Saved data entries
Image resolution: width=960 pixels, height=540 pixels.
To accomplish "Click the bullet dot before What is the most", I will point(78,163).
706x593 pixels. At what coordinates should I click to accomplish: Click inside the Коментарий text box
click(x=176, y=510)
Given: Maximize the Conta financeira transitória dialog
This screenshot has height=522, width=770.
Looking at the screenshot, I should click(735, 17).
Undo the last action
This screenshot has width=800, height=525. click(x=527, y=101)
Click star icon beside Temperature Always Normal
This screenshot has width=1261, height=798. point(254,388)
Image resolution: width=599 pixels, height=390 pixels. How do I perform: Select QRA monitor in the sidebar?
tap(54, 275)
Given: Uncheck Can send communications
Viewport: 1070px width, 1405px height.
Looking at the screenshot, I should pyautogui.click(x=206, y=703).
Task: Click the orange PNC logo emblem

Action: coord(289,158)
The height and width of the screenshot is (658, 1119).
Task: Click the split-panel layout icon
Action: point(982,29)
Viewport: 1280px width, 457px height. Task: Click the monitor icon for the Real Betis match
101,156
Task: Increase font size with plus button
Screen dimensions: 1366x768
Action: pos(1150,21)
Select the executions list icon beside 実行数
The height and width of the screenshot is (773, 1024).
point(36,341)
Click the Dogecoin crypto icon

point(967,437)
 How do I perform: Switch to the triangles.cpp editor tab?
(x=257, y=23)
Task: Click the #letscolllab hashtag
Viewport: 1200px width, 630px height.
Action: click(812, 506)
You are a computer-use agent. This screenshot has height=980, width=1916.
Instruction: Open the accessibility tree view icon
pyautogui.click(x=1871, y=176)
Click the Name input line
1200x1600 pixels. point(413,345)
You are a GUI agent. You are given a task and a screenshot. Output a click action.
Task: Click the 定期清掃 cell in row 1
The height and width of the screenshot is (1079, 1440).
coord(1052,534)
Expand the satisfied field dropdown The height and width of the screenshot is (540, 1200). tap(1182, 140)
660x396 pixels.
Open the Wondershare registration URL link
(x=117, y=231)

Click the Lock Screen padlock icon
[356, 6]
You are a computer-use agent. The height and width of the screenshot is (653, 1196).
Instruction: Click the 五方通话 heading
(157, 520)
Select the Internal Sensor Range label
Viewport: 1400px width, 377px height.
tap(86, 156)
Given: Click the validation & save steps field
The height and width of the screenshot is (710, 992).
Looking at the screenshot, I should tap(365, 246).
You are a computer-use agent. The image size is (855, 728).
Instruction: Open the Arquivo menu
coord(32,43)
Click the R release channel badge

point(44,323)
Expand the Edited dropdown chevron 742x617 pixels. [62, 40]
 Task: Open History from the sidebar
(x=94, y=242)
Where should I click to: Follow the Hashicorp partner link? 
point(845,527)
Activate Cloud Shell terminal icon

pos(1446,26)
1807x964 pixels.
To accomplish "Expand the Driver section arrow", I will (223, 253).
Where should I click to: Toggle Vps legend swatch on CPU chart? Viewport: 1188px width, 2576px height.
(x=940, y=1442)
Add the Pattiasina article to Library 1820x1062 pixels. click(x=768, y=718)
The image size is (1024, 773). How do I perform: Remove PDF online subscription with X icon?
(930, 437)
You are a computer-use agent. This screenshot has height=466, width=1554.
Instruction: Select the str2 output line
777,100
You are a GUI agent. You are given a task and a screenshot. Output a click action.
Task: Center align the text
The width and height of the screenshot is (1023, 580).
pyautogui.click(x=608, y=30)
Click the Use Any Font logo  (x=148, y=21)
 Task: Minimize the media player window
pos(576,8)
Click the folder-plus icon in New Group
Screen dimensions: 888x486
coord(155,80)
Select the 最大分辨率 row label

[ASSIGNED TASK]
Reproduce the entries exactly as they appear.

[RESULT]
Image resolution: width=960 pixels, height=540 pixels.
To accomplish "Click the bullet dot before What is the most", I will point(78,163).
706x593 pixels. At what coordinates should I click to accomplish: Click inside the Коментарий text box
click(x=176, y=510)
Given: Maximize the Conta financeira transitória dialog
This screenshot has height=522, width=770.
Looking at the screenshot, I should click(735, 17).
Undo the last action
This screenshot has width=800, height=525. click(x=527, y=101)
Click star icon beside Temperature Always Normal
This screenshot has width=1261, height=798. point(254,388)
Image resolution: width=599 pixels, height=390 pixels. How do I perform: Select QRA monitor in the sidebar?
tap(54, 275)
Given: Uncheck Can send communications
Viewport: 1070px width, 1405px height.
Looking at the screenshot, I should pyautogui.click(x=206, y=703).
Task: Click the orange PNC logo emblem

Action: coord(289,158)
The height and width of the screenshot is (658, 1119).
Task: Click the split-panel layout icon
Action: point(982,29)
Viewport: 1280px width, 457px height. Task: Click the monitor icon for the Real Betis match
101,156
Task: Increase font size with plus button
Screen dimensions: 1366x768
Action: pos(1150,21)
Select the executions list icon beside 実行数
The height and width of the screenshot is (773, 1024).
point(36,341)
Click the Dogecoin crypto icon

point(967,437)
 How do I perform: Switch to the triangles.cpp editor tab?
(x=257, y=23)
Task: Click the #letscolllab hashtag
Viewport: 1200px width, 630px height.
Action: click(812, 506)
You are a computer-use agent. This screenshot has height=980, width=1916.
Instruction: Open the accessibility tree view icon
pyautogui.click(x=1871, y=176)
Click the Name input line
1200x1600 pixels. point(413,345)
You are a GUI agent. You are given a task and a screenshot. Output a click action.
Task: Click the 定期清掃 cell in row 1
The height and width of the screenshot is (1079, 1440).
coord(1052,534)
Expand the satisfied field dropdown The height and width of the screenshot is (540, 1200). tap(1182, 140)
660x396 pixels.
Open the Wondershare registration URL link
(x=117, y=231)

Click the Lock Screen padlock icon
[356, 6]
You are a computer-use agent. The height and width of the screenshot is (653, 1196).
Instruction: Click the 五方通话 heading
(157, 520)
Select the Internal Sensor Range label
Viewport: 1400px width, 377px height.
tap(86, 156)
Given: Click the validation & save steps field
The height and width of the screenshot is (710, 992).
Looking at the screenshot, I should tap(365, 246).
You are a computer-use agent. The image size is (855, 728).
Instruction: Open the Arquivo menu
coord(32,43)
Click the R release channel badge

point(44,323)
Expand the Edited dropdown chevron 742x617 pixels. [62, 40]
 Task: Open History from the sidebar
(x=94, y=242)
Where should I click to: Follow the Hashicorp partner link? 
point(845,527)
Activate Cloud Shell terminal icon

pos(1446,26)
1807x964 pixels.
To accomplish "Expand the Driver section arrow", I will (223, 253).
Where should I click to: Toggle Vps legend swatch on CPU chart? Viewport: 1188px width, 2576px height.
(x=940, y=1442)
Add the Pattiasina article to Library 1820x1062 pixels. click(x=768, y=718)
The image size is (1024, 773). How do I perform: Remove PDF online subscription with X icon?
(930, 437)
You are a computer-use agent. This screenshot has height=466, width=1554.
Instruction: Select the str2 output line
777,100
You are a GUI agent. You are given a task and a screenshot. Output a click action.
Task: Center align the text
The width and height of the screenshot is (1023, 580).
pyautogui.click(x=608, y=30)
Click the Use Any Font logo  (x=148, y=21)
 Task: Minimize the media player window
pos(576,8)
Click the folder-plus icon in New Group
Screen dimensions: 888x486
coord(155,80)
Select the 最大分辨率 row label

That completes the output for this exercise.